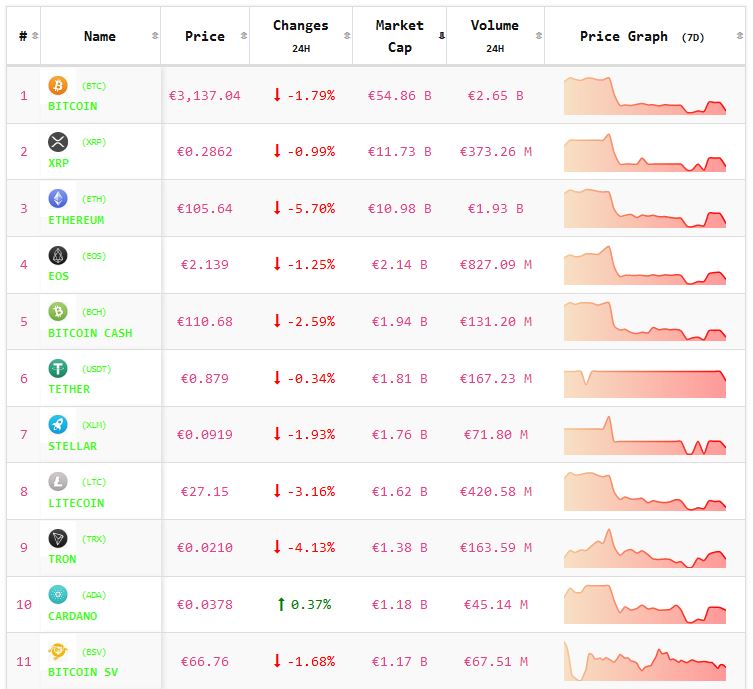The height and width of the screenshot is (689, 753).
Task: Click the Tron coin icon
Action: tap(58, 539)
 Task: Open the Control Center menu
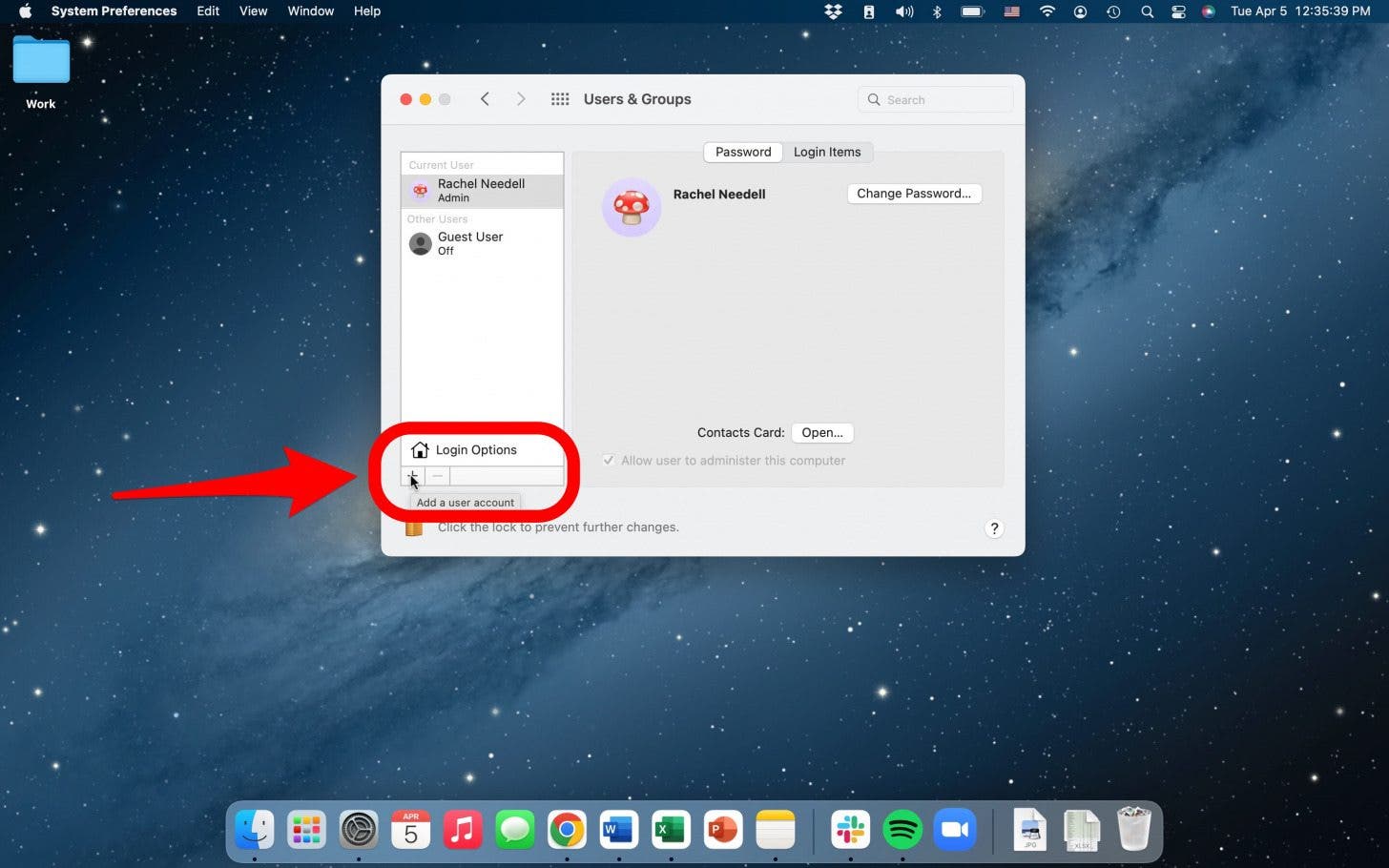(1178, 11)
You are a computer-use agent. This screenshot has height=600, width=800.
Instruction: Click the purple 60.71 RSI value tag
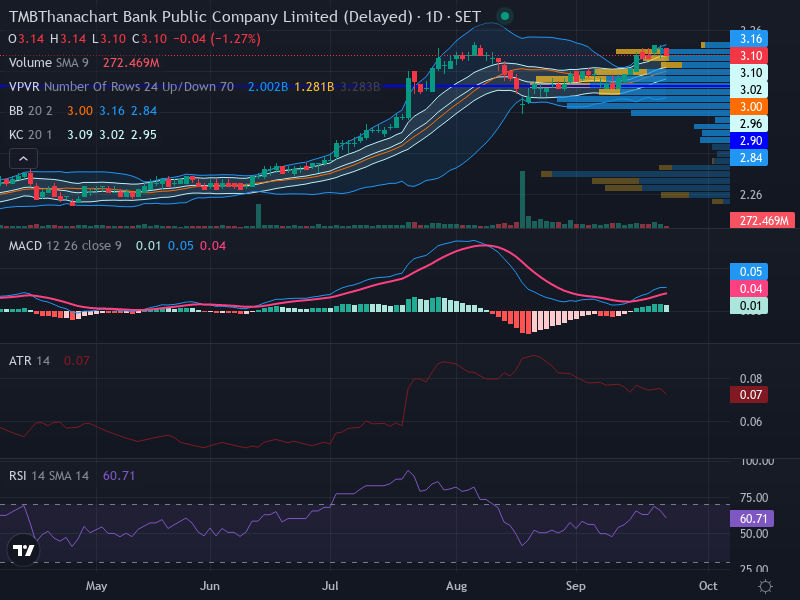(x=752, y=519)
* * * * * * *
(EXERCISE) Pictures are to be dropped, and the lines from the line with "Task: Open the Control Center menu" through the end of the material above are to be reproduced exactly.

(EXERCISE RESPONSE)
 Task: Open the Control Center menu
(1178, 11)
You are a computer-use agent. This screenshot has height=600, width=800.
Instruction: Click the purple 60.71 RSI value tag
(x=752, y=519)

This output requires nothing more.